The trend continued at this year’s Africa Cup of Nations.
Six of the eight penalties taken down the middle were converted — a higher success rate than those aimed at either corner.
But timing and psychology are crucial.
Why Diaz’s decision failed
Trundle argues that Panenkas are more effective later in games, when goalkeepers are conditioned to dive.
“You could be playing really well and have that confidence,” he said. “I think later on in the game as well, I think that’s where it’s better because the keeper will usually dive.”
Diaz may have assumed exactly that — that Mendy would feel compelled to commit. Instead, the Senegal goalkeeper read the body language, sensed hesitation in the run-up and trusted his instincts.
“He’s probably changed his mind many a time in that situation,” Trundle added. “The more time for a penalty to be taken, the more I think it goes in the keeper’s favour.”

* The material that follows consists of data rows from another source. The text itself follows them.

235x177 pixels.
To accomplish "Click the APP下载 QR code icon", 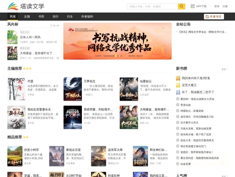I will tap(193, 6).
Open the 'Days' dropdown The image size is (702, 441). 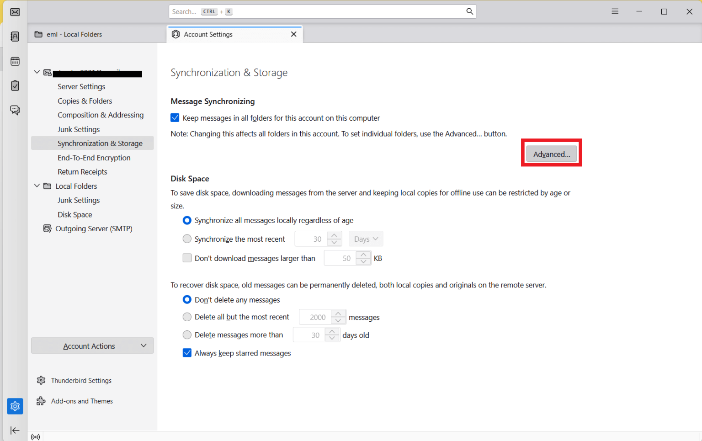coord(366,239)
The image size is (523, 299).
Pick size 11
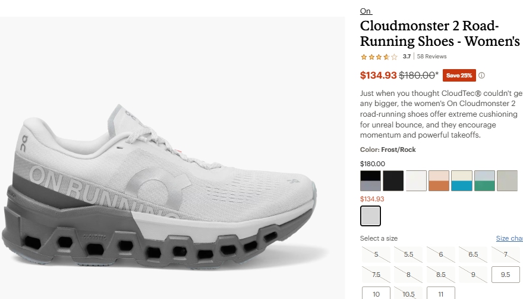pos(440,293)
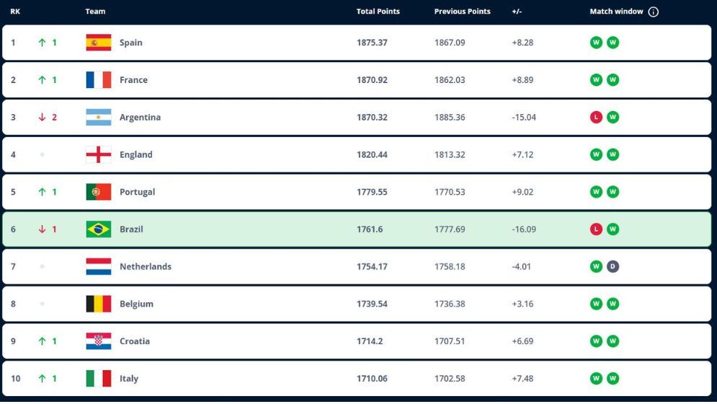Viewport: 717px width, 404px height.
Task: Click the Netherlands draw indicator
Action: (613, 267)
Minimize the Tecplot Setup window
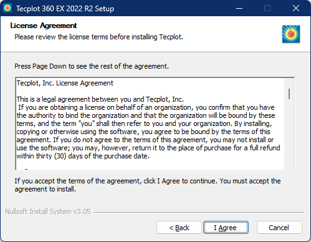 [x=239, y=8]
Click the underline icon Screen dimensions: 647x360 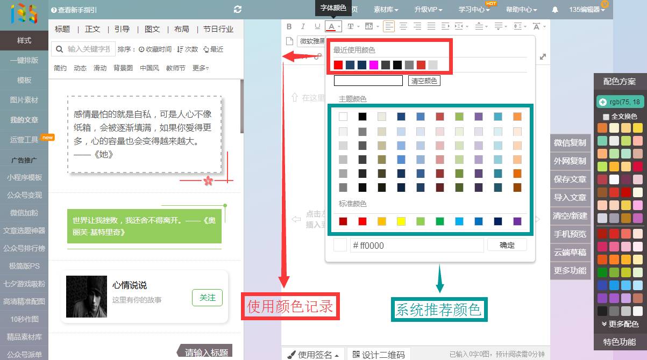pos(317,26)
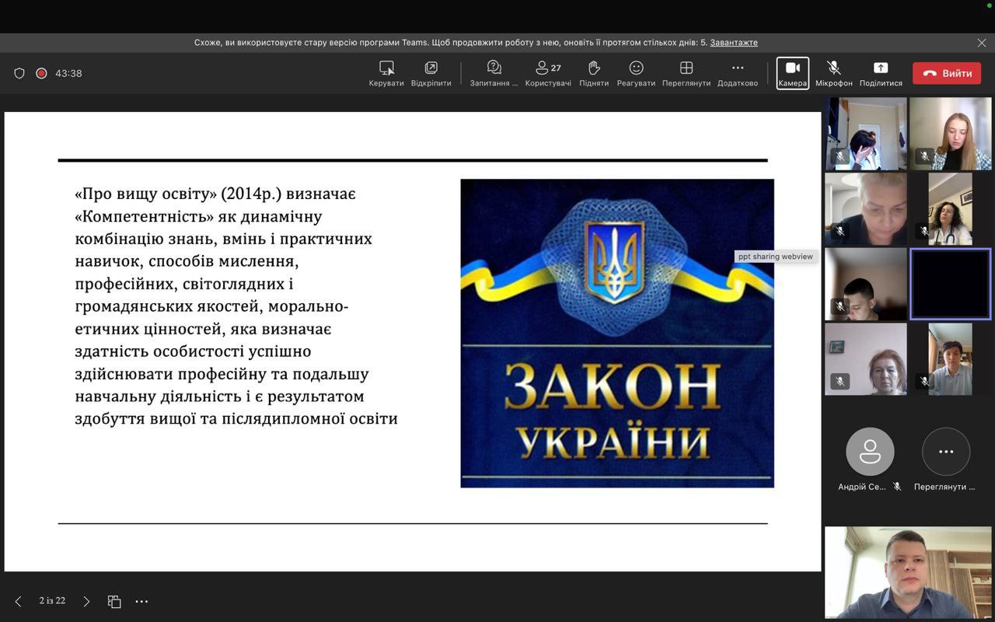Share screen with the Поділитися button
995x622 pixels.
click(x=881, y=73)
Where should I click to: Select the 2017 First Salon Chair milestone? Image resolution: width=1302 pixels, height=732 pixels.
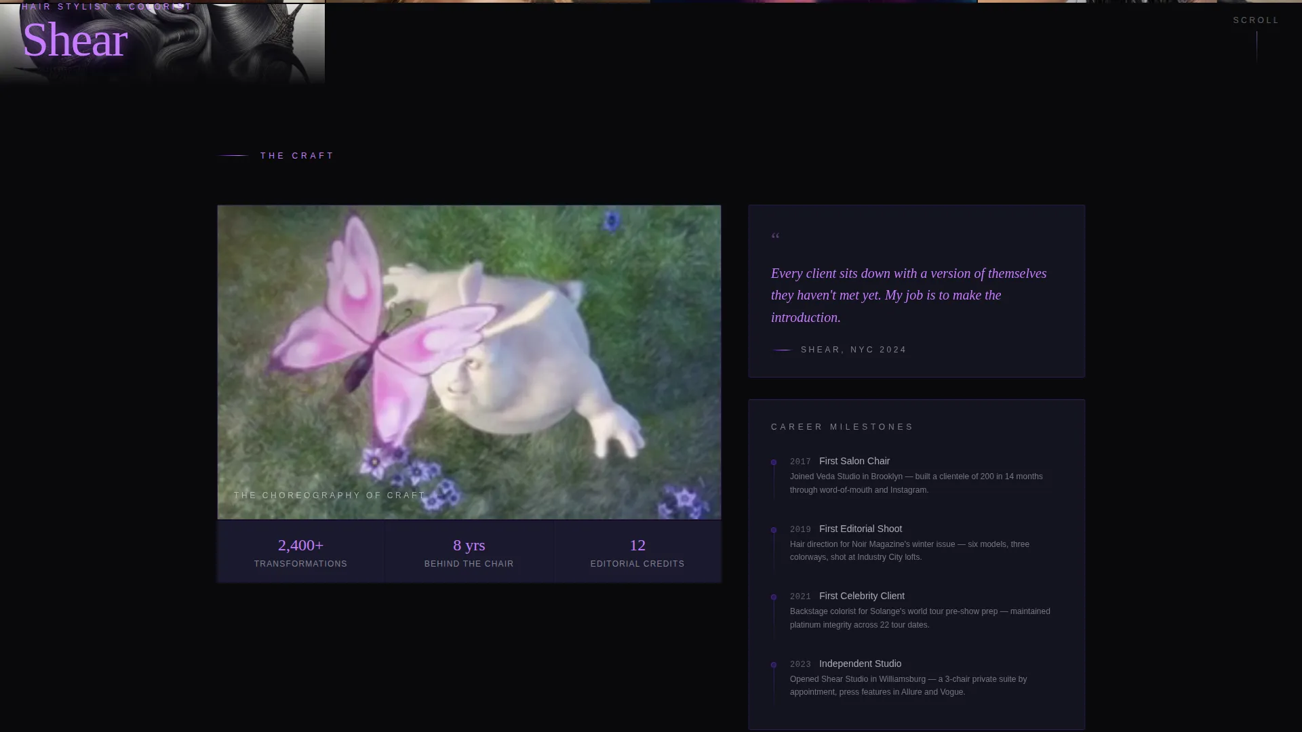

In that prolonged delay, the Panenka lost its greatest weapon: surprise.
Genius or gamble?
The Panenka remains one of football’s most divisive techniques. When it works, it humiliates goalkeepers and shifts momentum.
When it fails, it becomes a symbol of excess confidence and poor judgment.
For Brahim Diaz, the theory offers little comfort. His miss did not simply cost Morocco a potential title — it ensured that one of the most dramatic Afcon finals in history will be remembered through a single, delicate touch that never fooled the goalkeeper.
And once again, football is left asking whether the Panenka is brilliance in disguise — or a gamble that only works when everything else is already going right.